Parliamo di compostaggio domestico e di prossimità, ovvero la possibilità per i cittadini di risparmiare sulla tassa sui rifiuti e producendo un vantaggio per i comuni sulla gestione e la raccolta dei rifiuti. Con la legge del 28/12/2015 n. 221 vengono apportate delle importanti modifiche al D.L. 152 del 3/04/2006 in materia di compostaggio dei rifiuti organici.

L’articolo 37 contiene disposizioni finalizzate ad incentivare il compostaggio aerobicosia individuale che di comunità, tramite l’applicazione di una riduzione della tassa sui rifiuti per le utenze domestiche e non domestiche (attività agricole e vivaistiche) che effettuano il compostaggio aerobico individuale, nonché attraverso la semplificazione del regime di autorizzazione degli impianti dedicati al c.d. compostaggio di comunità di rifiuti biodegradabili derivanti da attività agricole e vivaistiche o da cucine, mense, mercati, giardini o parchi, che hanno una capacità di trattamento non eccedente 80 tonnellate annue.

L’articolo 38 prevede l’incentivazione delle pratiche di compostaggio di rifiuti organici effettuate sul luogo stesso di produzione, come l’autocompostaggio e il compostaggio di comunità, e consente ai comuni di applicare riduzioni della tassa sui rifiuti (TARI). Lo stesso comma prevede l’emanazione di un decreto interministeriale volto a stabilire i criteri operativi e le procedure autorizzative semplificate per il compostaggio di comunità di rifiuti organici. Viene altresì introdotta nel testo del c.d.
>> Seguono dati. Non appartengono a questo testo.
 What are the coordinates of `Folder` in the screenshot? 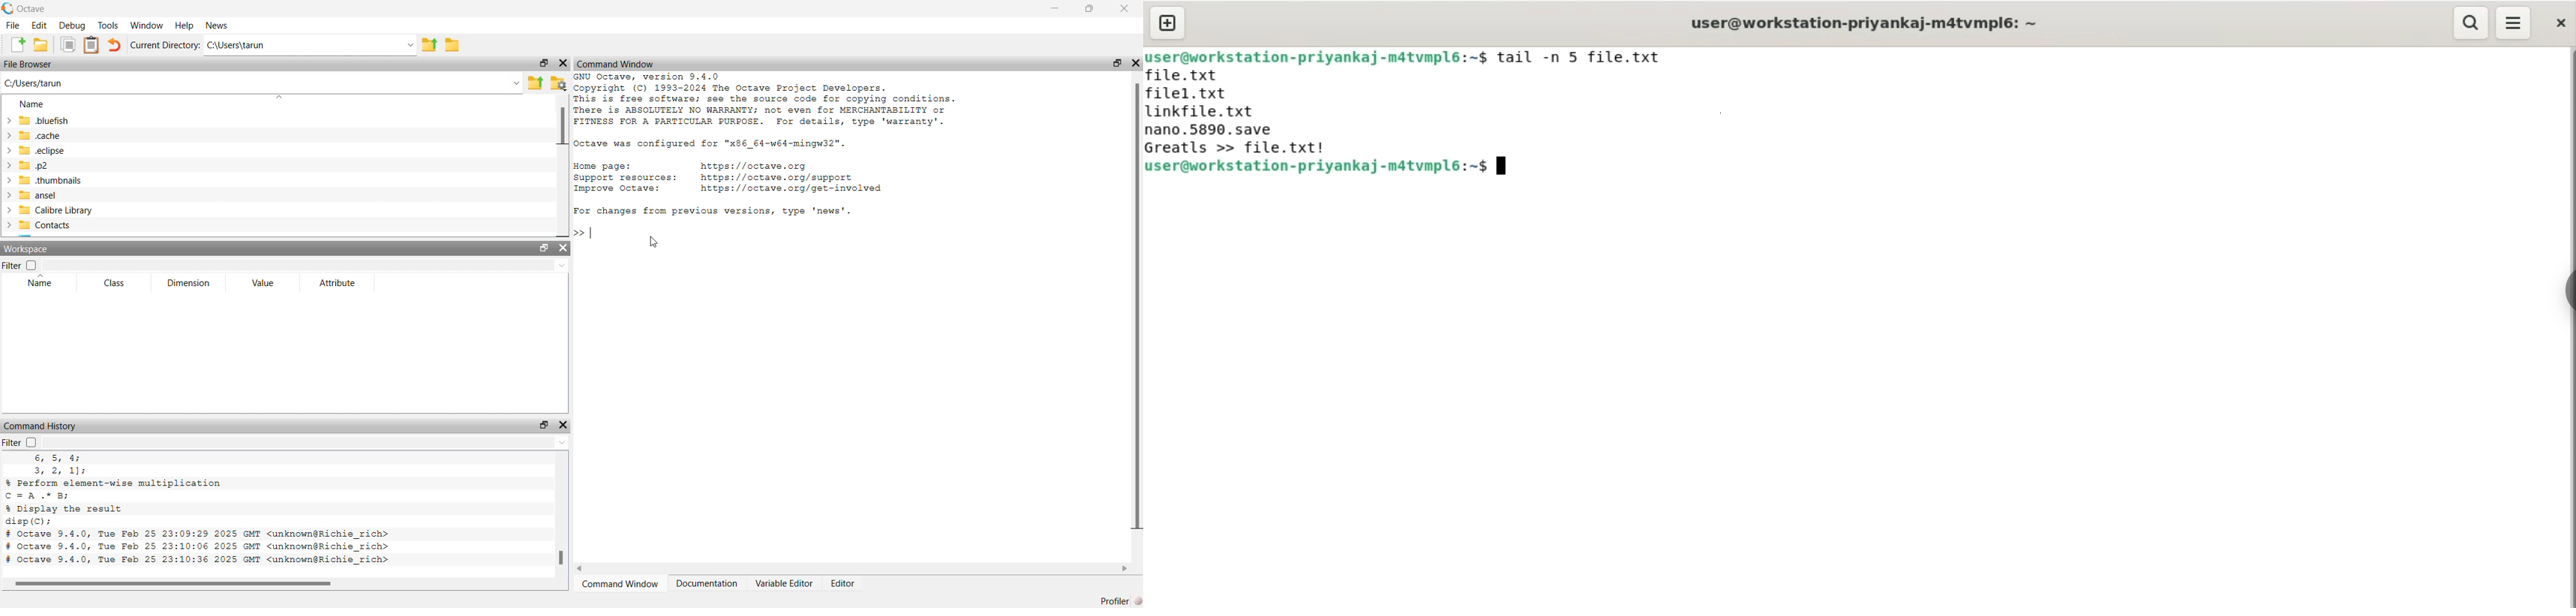 It's located at (452, 45).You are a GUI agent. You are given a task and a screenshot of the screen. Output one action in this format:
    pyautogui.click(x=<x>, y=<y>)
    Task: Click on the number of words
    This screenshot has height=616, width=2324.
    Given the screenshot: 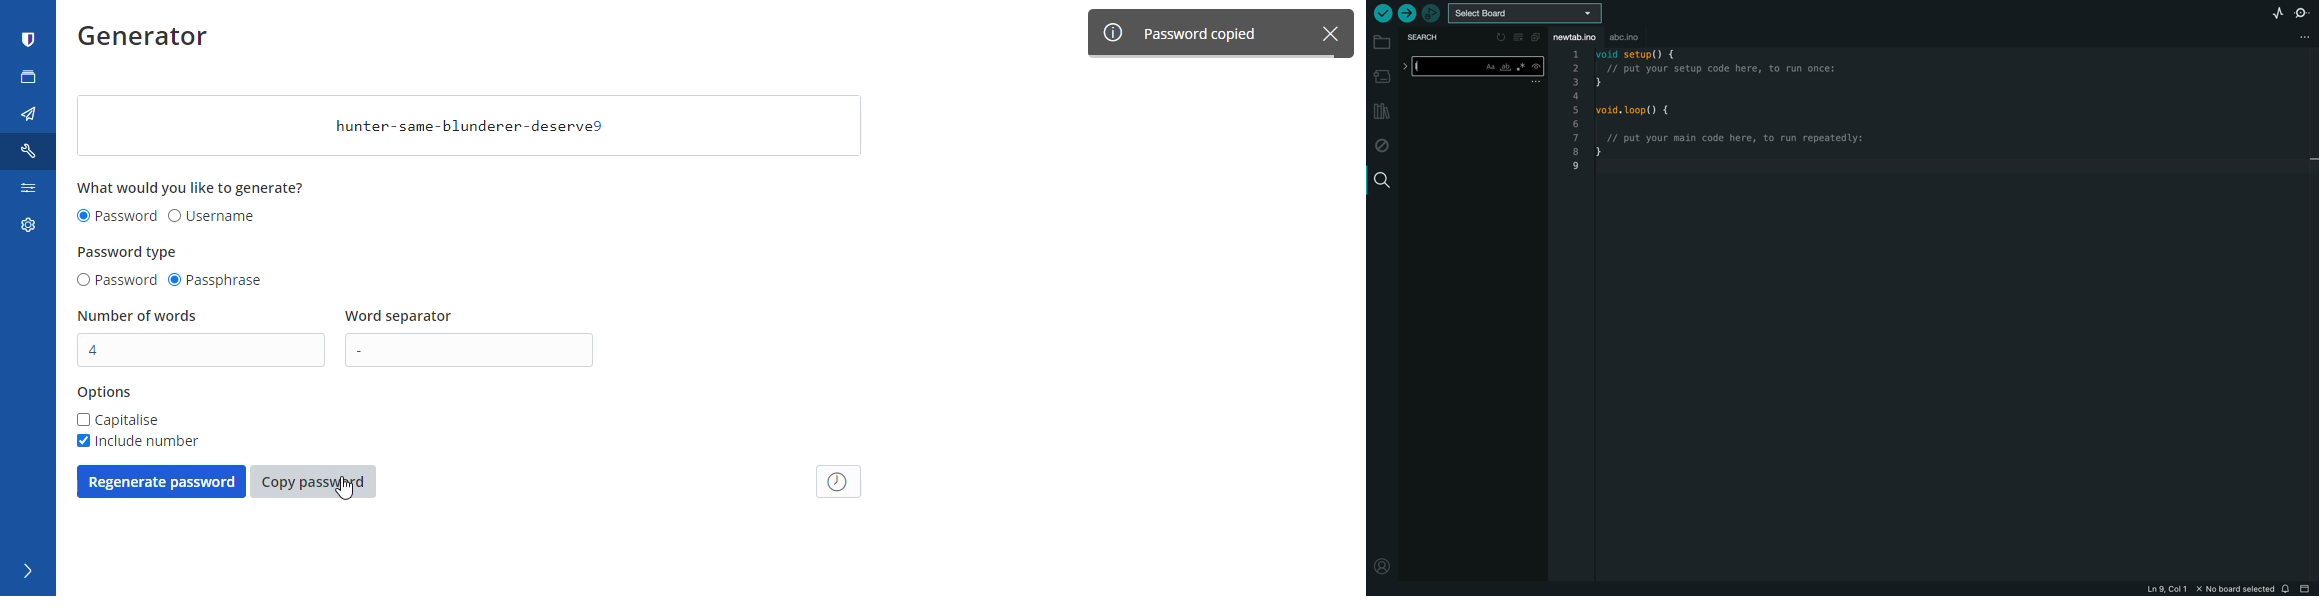 What is the action you would take?
    pyautogui.click(x=139, y=316)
Codice ambientale (D.Lgs. 152/2006) la definizione di “compostaggio di comunità” ed estesa alle utenze non domestiche la nozione di autocompostaggio.

Art. 37 Trattamento del rifiuto tramite compostaggio aerobico 1. Dopo il comma 19 dell’articolo 208 del decreto legislativo 3 aprile 2006, n. 152, e successive modificazioni, e’ aggiunto il seguente: «19-bis. Alle utenze non domestiche che effettuano il compostaggio aerobico individuale per residui costituiti da sostanze naturali non pericolose prodotti nell’ambito delle attivita’ agricole e vivaistiche e alle utenze domestiche che effettuano compostaggio aerobico individuale per i propri rifiuti organici da cucina, sfalci e potature da giardino e’ applicata una riduzione della tariffa dovuta per la gestione dei rifiuti urbani». 2. Dopo il comma 7 dell’articolo 214 del decreto legislativo 3 aprile 2006, n. 152, e successive modificazioni, e’ inserito il seguente: «7-bis. In deroga a quanto stabilito dal comma 7, ferme restando le disposizioni delle direttive e dei regolamenti dell’Unione europea, gli impianti di compostaggio aerobico di rifiuti biodegradabili derivanti da attivita’ agricole e vivaistiche o da cucine, mense, mercati, giardini o parchi, che hanno una capacita’ di trattamento non eccedente 80 tonnellate annue e sono destinati esclusivamente al trattamento di rifiuti raccolti nel comune dove i suddetti rifiuti sono prodotti e nei comuni confinanti che stipulano una convenzione di associazione per la gestione congiunta del servizio, acquisito il parere dell’Agenzia regionale per la protezione dell’ambiente (ARPA) previa predisposizione di un regolamento di gestione dell’impianto che preveda anche la nomina di un gestore da individuare in ambito comunale, possono essere realizzati e posti in esercizio con denuncia di inizio di attivita’ ai sensi del testo unico delle disposizioni legislative e regolamentari in materia edilizia, di cui al decreto del Presidente della Repubblica 6 giugno 2001, n. 380, anche in aree agricole, nel rispetto delle prescrizioni in materia urbanistica, delle norme antisismiche, ambientali, di sicurezza, antincendio e igienico-sanitarie, delle norme relative all’efficienza energetica nonche’ delle disposizioni del codice dei beni culturali e del paesaggio, di cui al decreto legislativo 22 gennaio 2004, n. 42». 3. Dall’attuazione del presente articolo non devono derivare nuovi o maggiori oneri per la finanza pubblica.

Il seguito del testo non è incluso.